On June 13, 2003, the court issued a Preliminary Approval Order in which it provisionally certified this litigation as a class action; provisionally certified Plaintiff Beverly Purdie as Class Representative; provisionally certified Professor Gary Peller, David J. Marshall, Russell Jackson Drake, Charlene P. Ford, James McMillen, Stephen Gardner and Deborah M. Zuckerman as Class Counsel; granted preliminary approval of the proposed settlement, the proposed notices and method of providing notice; and set this matter for a fairness hearing. On October 15, 2003, the court held a fairness hearing in this case, and advised the parties that it would defer ruling on Plaintiffs' motions, for class certification, final approval of the parties' proposed settlement, and request for attorney's fees and expenses until after it received all supplemental briefing that the parties intended to file. Plaintiffs now seek certification of the Class, final approval of the proposed settlement, and an award of attorney's fees. Two prospective Class Members, Dorothy Mack and Michael Matthews, have filed objections to the proposed settlement.

II. Plaintiffs' Motions

A. Class Certification and Final Approval of the Proposed Settlement

1. Class Certification — Fed. Civ. P. 23(b)
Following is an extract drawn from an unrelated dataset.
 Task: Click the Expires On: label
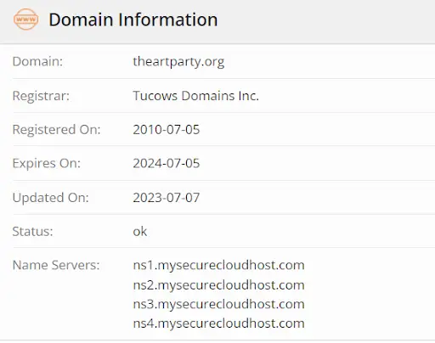(x=47, y=163)
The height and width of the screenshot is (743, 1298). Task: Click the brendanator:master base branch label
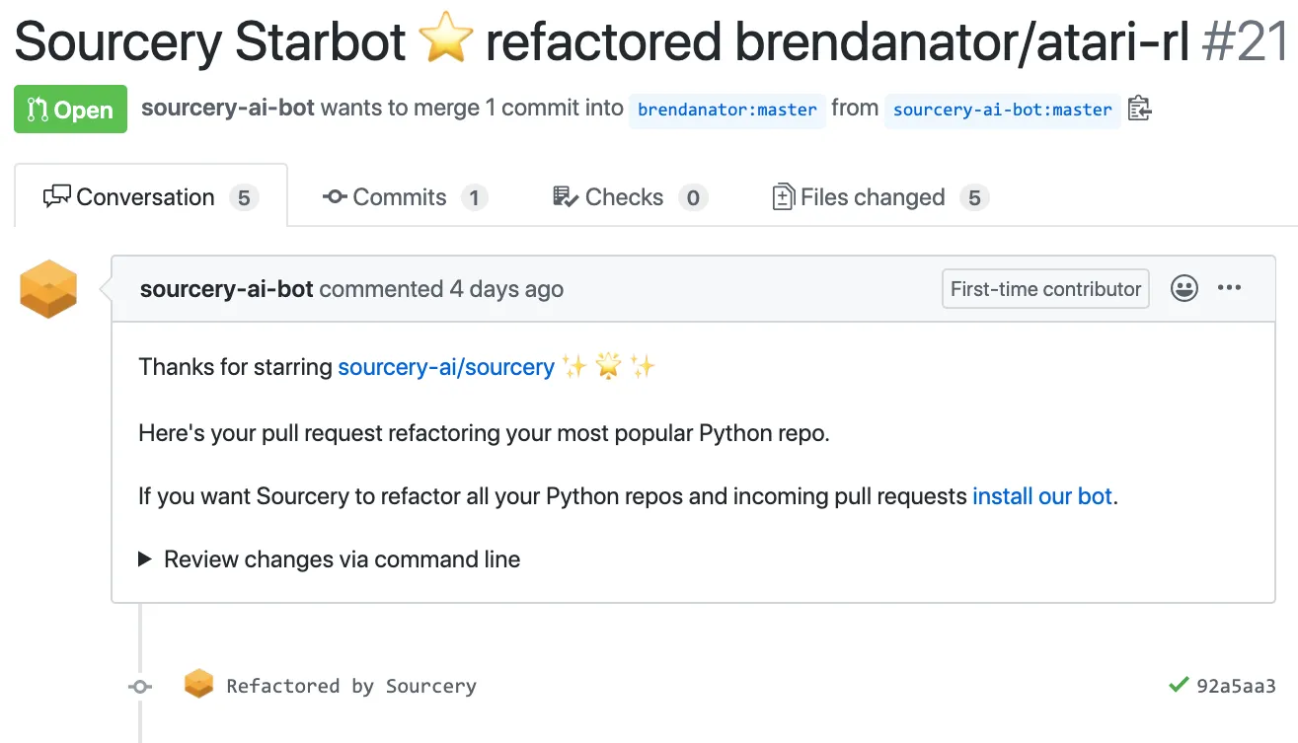(x=727, y=110)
To certify this litigation as a class action, the court must find that the putative Class meets the four requirements found in Rule 23(a), and that it also fits within one of the categories of Rule 23(b). See Fed.R.Civ.P. 23(a) and (b). The decision to certify a class action is within the discretion of the court. See James v. City of Dallas, 254 F.3d 551, 562 (5th Cir. 2001), cert. denied, 534 U.S. 1113(2002).
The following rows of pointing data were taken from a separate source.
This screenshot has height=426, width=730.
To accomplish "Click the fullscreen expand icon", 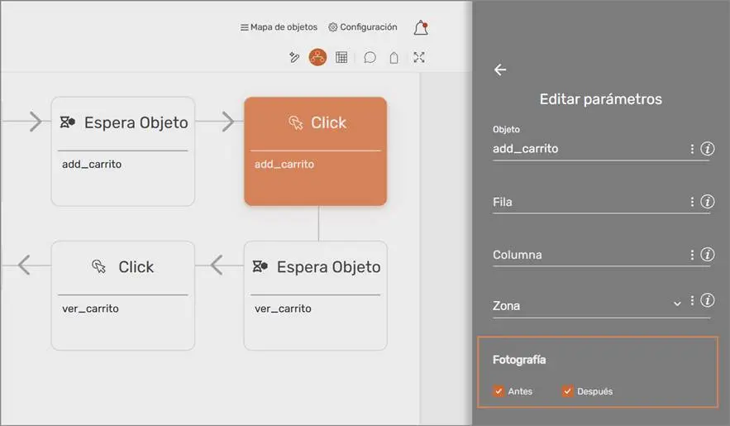I will pos(419,57).
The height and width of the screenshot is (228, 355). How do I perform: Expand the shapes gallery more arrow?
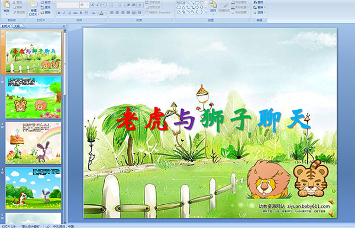206,12
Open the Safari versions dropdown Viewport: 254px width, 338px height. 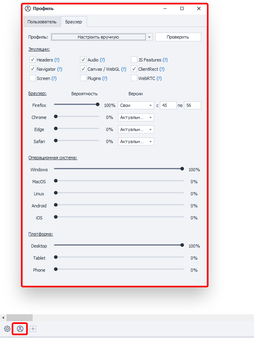(x=136, y=141)
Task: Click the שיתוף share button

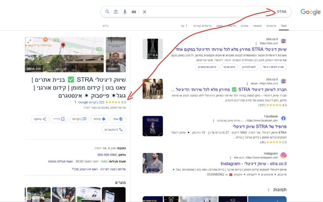Action: click(x=40, y=119)
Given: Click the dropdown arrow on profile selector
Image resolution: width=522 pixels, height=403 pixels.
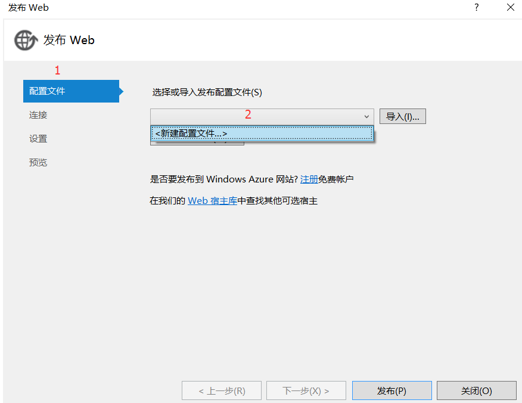Looking at the screenshot, I should [367, 116].
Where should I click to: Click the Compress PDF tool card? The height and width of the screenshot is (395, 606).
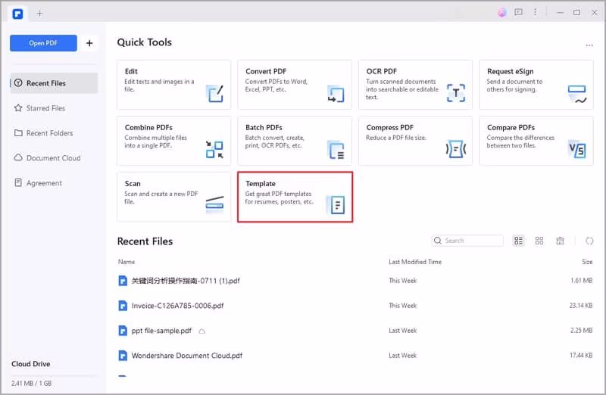[415, 141]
a. Rule 23(a) Requirements

There is no dispute that Plaintiffs have satisfied the requirements of Rule 23(a). First, Plaintiffs have met the requirement of "numerosity." "To satisfy the numerosity prong, a plaintiff must ordinarily demonstrate some evidence or reasonable estimate of the number of purported class members." James, 254 F.3d at 570. Plaintiffs have presented evidence establishing that the putative Class consists of approximately 606,503 individuals, 413,921 of whom have been classified as "Paid Debt Class Members," that is, persons who had paid their loans in full by the date of the court's preliminary approval order. The remaining 192,582 individuals have been classified as "Unpaid Debt Class Members," that is, those persons who had unpaid and overdue loans outstanding as of the date of the preliminary approval order. Given the size of the alleged class of borrowers, the court finds that joinder of all members would be impracticable.
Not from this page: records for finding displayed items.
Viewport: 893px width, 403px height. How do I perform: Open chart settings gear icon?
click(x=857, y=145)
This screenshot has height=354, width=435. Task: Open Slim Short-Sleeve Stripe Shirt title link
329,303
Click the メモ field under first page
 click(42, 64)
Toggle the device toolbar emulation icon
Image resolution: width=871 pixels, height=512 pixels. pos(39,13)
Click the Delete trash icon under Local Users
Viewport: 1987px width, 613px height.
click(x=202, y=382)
Rule 23(a) requires that "(1) the class be so numerous that joinder of all members is impracticable [numerosity], (2) there be questions of law or fact common to the class [commonality], (3) the claims or defenses of the representative parties be typical of the claims or defenses of the class [typicality], and (4) the representative parties fairly and adequately protect the interests of the class [adequacy]. "James, 254 F.3d at 569.

To satisfy the "commonality," requirement, Plaintiffs must allege that there exist "questions of law or fact common to the class." James, 254 F.3d at 570. Here, the members of the putative class share a common factual circumstance of having obtained payday loans that were originated, serviced and collected in a uniform manner according to policies and procedures implemented by Defendants on a nationwide basis. Moreover, all claims that could be asserted by Class members based on the application of state usury laws turn on whether the National Bank Act preempts the application of state usury laws to the payday loan transactions. The court finds sufficient commonality in the putative class to satisfy this requirement.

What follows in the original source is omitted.